I certainly am opposed to violence, including but not limited to gun violence. The problem is that the antidote to “gun violence” inevitably turns out to be nothing but more gun control laws. Which means that the usual bad arguments and misleading statistics are being trotted out today.
This Chicago Tribune column is sadly typical:
Each year,…more than 30,000 die from gun violence.
Actually, over 60% of those 30,000 are suicides. Suicide is a serious problem, but it is not a problem of “gun violence.” If a person hangs himself, is that rope violence?
I’ll speak out in support of measures to address the epidemic of gun violence, because I think it’s the right thing to do. By adding my voice to the chorus saying it’s time to adopt common-sense measures like a ban on assault weapons and requiring universal background checks, I hope to make a difference.
Sorry, but you’re not going to make a difference with those tired old proposals. “Assault weapons” don’t exist, but if the writer means semiautomatic rifles, they are almost never used as murder weapons. Knives are used far more often than rifles of all types, not just semiautomatics, and both blunt objects and bare hands are more commonly murder weapons than rifles.

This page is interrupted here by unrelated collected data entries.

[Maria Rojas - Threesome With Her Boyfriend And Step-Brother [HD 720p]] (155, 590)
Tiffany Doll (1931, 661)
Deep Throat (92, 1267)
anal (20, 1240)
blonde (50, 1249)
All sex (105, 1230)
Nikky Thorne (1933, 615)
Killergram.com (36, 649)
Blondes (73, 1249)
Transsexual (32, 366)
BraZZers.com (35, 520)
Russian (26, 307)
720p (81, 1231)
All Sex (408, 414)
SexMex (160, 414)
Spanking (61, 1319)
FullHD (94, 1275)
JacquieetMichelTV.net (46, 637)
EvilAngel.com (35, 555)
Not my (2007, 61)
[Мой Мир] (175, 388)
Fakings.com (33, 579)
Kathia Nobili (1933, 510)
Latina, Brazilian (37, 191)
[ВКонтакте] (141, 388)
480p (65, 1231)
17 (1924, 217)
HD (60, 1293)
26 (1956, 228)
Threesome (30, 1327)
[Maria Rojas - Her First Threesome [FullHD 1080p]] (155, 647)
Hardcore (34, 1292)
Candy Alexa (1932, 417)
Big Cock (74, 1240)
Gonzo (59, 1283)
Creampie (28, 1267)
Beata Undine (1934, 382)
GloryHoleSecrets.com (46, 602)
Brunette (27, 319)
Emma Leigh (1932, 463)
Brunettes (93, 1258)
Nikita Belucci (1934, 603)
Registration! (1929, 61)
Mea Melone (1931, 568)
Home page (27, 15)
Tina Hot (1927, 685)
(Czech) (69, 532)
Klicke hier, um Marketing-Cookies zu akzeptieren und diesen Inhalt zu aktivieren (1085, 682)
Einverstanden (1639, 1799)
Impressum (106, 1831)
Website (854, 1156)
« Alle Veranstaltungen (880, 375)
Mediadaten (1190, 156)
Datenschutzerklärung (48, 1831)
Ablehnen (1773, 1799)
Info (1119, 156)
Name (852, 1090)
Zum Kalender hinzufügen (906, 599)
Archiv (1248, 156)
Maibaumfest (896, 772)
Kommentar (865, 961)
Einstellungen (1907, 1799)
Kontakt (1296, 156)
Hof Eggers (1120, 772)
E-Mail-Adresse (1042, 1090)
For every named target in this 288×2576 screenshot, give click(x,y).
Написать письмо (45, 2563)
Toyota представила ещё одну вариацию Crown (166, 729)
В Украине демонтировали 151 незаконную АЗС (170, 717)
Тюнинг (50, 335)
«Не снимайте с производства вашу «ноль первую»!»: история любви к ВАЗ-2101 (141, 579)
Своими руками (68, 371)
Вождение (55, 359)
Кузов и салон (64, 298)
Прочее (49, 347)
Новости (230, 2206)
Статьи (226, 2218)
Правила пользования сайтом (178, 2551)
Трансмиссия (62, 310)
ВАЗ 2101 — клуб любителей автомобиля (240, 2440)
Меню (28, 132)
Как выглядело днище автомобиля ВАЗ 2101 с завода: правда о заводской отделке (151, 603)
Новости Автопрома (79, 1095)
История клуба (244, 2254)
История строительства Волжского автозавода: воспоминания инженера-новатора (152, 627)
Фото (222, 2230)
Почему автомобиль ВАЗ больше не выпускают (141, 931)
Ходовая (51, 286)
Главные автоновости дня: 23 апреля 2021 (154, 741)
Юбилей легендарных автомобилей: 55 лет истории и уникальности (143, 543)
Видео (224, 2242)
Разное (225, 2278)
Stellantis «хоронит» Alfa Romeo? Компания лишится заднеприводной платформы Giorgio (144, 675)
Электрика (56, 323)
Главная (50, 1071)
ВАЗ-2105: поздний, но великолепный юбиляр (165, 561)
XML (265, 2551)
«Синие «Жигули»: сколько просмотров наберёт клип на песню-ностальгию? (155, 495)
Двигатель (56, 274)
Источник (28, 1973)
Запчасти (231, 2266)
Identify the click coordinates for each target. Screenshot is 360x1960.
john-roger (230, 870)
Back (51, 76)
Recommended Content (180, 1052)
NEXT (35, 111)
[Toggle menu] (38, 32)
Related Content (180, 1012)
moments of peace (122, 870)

And making background checks “universal”–i.e., if my friend and I want to trade guns, we have to pay someone to run background checks on one another first–would have essentially zero impact on the homicide rate. Criminals don’t buy their guns legally in the first place, and background checks are useless with regard to lunatics because the lunatics are never on the list. Mainak Sardar, the engineer from Minnesota who murdered his wife and a professor at UCLA, is typical. He reportedly obtained his firearms legally in Minnesota, presumably by passing a background check. There is no point in running more checks against a useless list.
It is odd, too, that ever more hysterical demands for gun control have come during an era of declining violence. The homicide rate today is little more than half what it was for a time in the 1990s. Still, if celebrities, columnists and politicians are serious about trying to reduce gun violence, there is something they can do.
After years of decline, the homicide rate rose in 2015. The upward trend seems to be continuing, as many cities are experiencing far more shootings than they did a few years ago. The only plausible explanation for the current spike in homicides is the war against the police being waged by Black Lives Matter and, generally speaking, the Democratic Party.
Therefore, the most tangible step a columnist, celebrity or politician could take to fight gun violence would be to encourage respect for the law, and for law enforcement. Given the dishonorable role of the Democratic Party in the war on cops, a second constructive step would be to vote for Republican politicians. But that isn’t the message that the sponsors of National Gun Violence Awareness Day are trying to promote.